> Exercise description
Please set down, word for word, the part of the reflection on turning twenty-five below that opens with the words containing "As I turn a quarter-centenarian" and closes with "be weak pretexts.".

> Excerpted text
How different are we from inanimate objects, if we were to remain indifferent, acquiescently agreeable and mindlessly malleable, to the insidious hollowing of hearts in the name of progression, by way of disillusionment? And to what end, really – to all achieve convergence to become efficient output machines?

As I turn a quarter-centenarian this year, a thought has been relentlessly resurfacing in the depths of my subconsciousness. It seems akin to a recurring reminder: this is the prime of your life which you can never recover. A glorious time in which bold decisions should be made and lived; a golden phase in which I am both old and young enough to make my own decisions and have the liberty to veer off the originally intended path towards new alternative ones.

Decades on, should we still have the privilege of our mental acuities, we would look back on this defining age and marvel at the diverse worlds of infinite possibilities that now lay limitless before us, each one as open and inviting as the next. The only obstacle that stood between us and the path to our desired outcomes was ourselves, for anything else would in fact be weak pretexts.

We, of that time in the not-so-faraway future who would have then travelled the passageway of time and amassed experiences in congruence with our chosen paths, might wonder: how would my current life and being be different had I taken another path? Perhaps, a road less travelled by? Do we, of the present time, wish to take the road less travelled by?

> Source material

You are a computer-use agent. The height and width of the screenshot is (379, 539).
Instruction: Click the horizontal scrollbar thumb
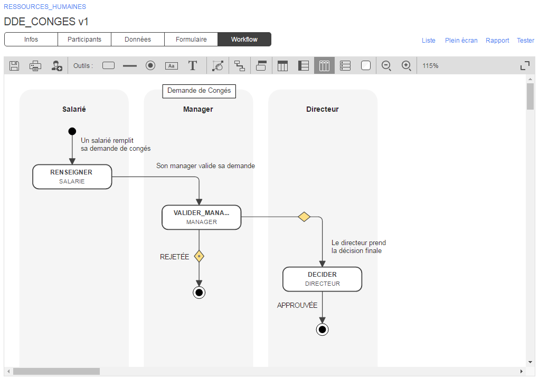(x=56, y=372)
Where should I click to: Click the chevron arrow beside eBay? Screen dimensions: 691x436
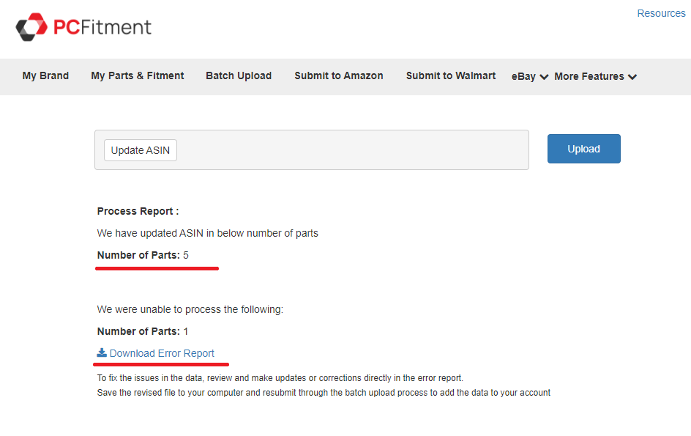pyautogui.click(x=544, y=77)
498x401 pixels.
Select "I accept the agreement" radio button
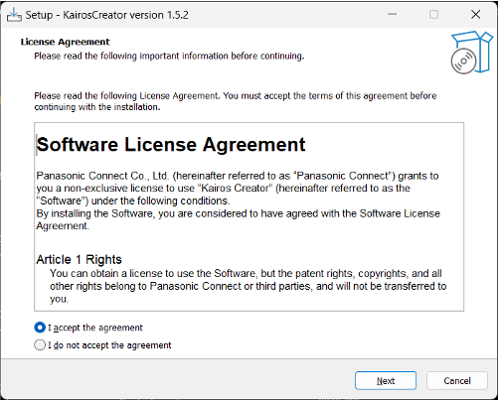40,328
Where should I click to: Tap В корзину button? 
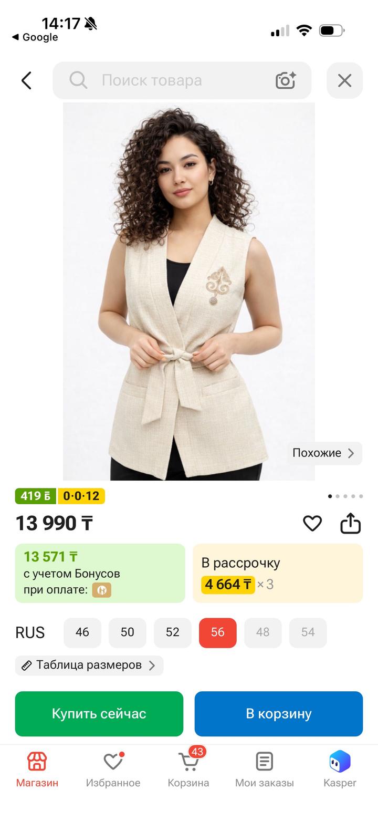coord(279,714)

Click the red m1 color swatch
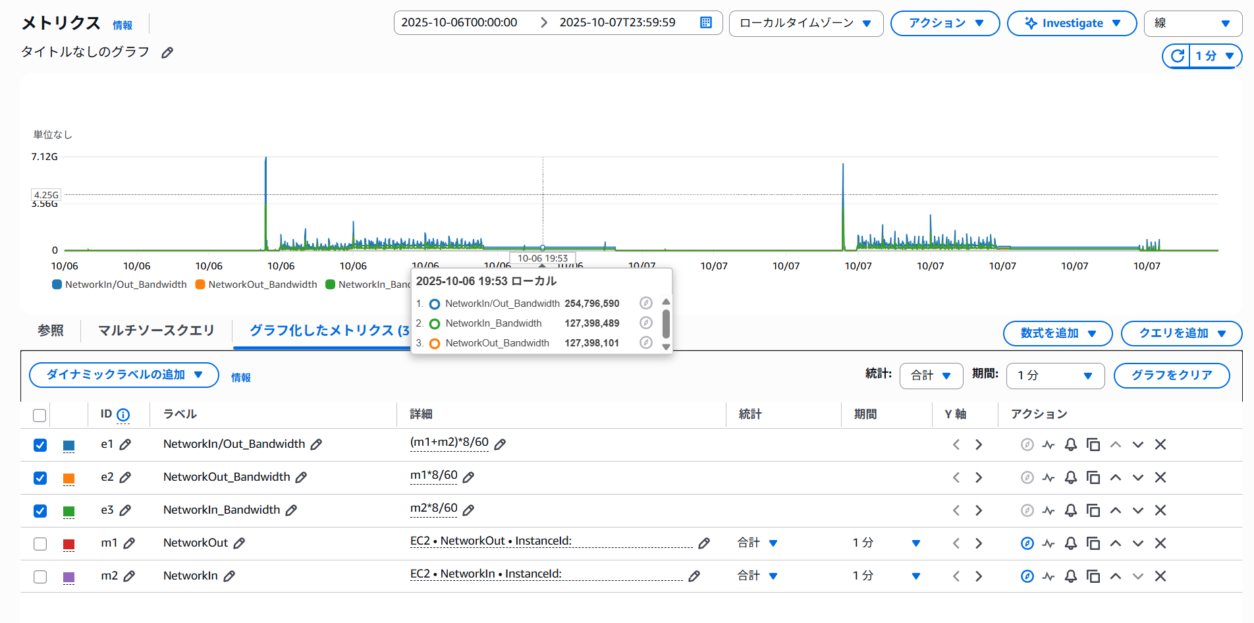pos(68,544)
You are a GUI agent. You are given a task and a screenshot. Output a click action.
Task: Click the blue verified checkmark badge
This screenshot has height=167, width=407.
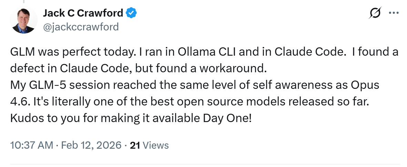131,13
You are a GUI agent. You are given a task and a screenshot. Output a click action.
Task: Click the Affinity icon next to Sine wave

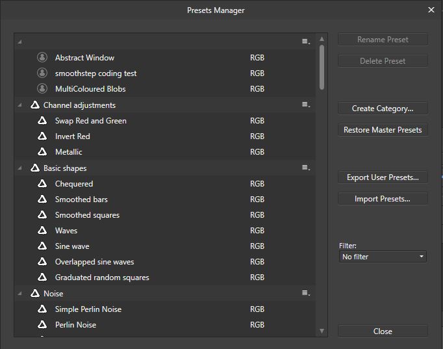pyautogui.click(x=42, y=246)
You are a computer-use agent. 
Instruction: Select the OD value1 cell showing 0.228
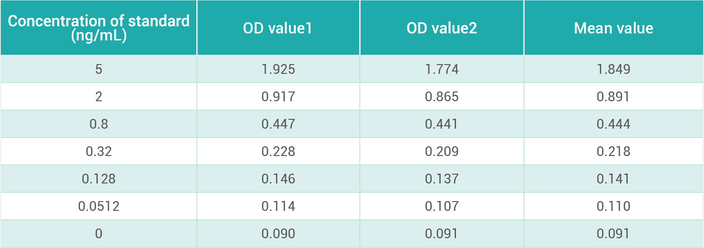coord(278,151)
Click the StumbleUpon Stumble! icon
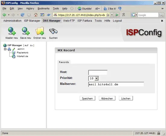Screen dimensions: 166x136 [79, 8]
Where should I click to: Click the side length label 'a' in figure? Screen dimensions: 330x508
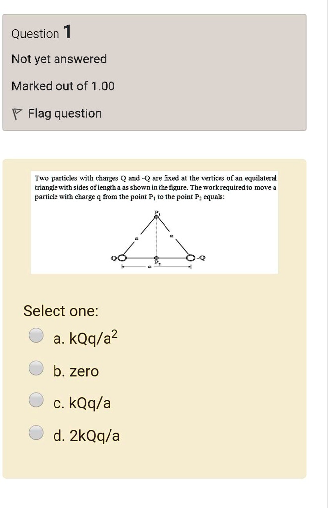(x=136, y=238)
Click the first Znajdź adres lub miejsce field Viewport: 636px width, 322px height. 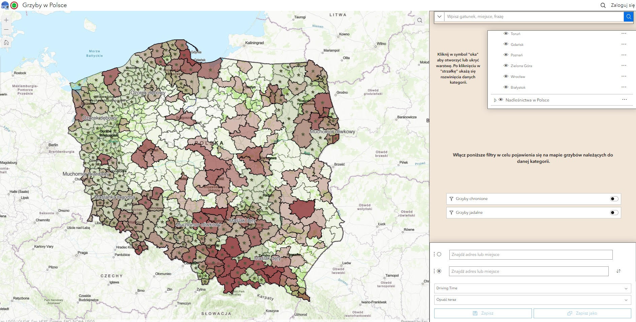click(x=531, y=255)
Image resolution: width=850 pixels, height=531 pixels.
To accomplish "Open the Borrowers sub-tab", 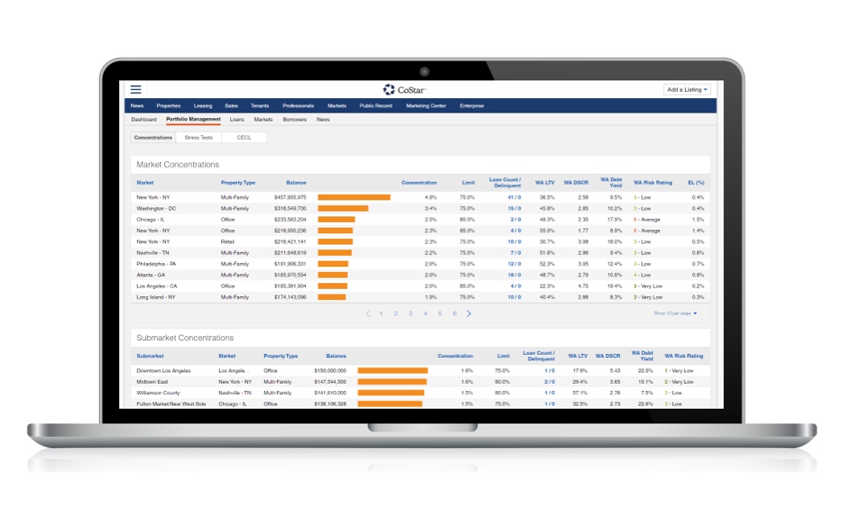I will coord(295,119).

> Answer to this exercise
As I turn a quarter-centenarian this year, a thought has been relentlessly resurfacing in the depths of my subconsciousness. It seems akin to a recurring reminder: this is the prime of your life which you can never recover. A glorious time in which bold decisions should be made and lived; a golden phase in which I am both old and young enough to make my own decisions and have the liberty to veer off the originally intended path towards new alternative ones.

Decades on, should we still have the privilege of our mental acuities, we would look back on this defining age and marvel at the diverse worlds of infinite possibilities that now lay limitless before us, each one as open and inviting as the next. The only obstacle that stood between us and the path to our desired outcomes was ourselves, for anything else would in fact be weak pretexts.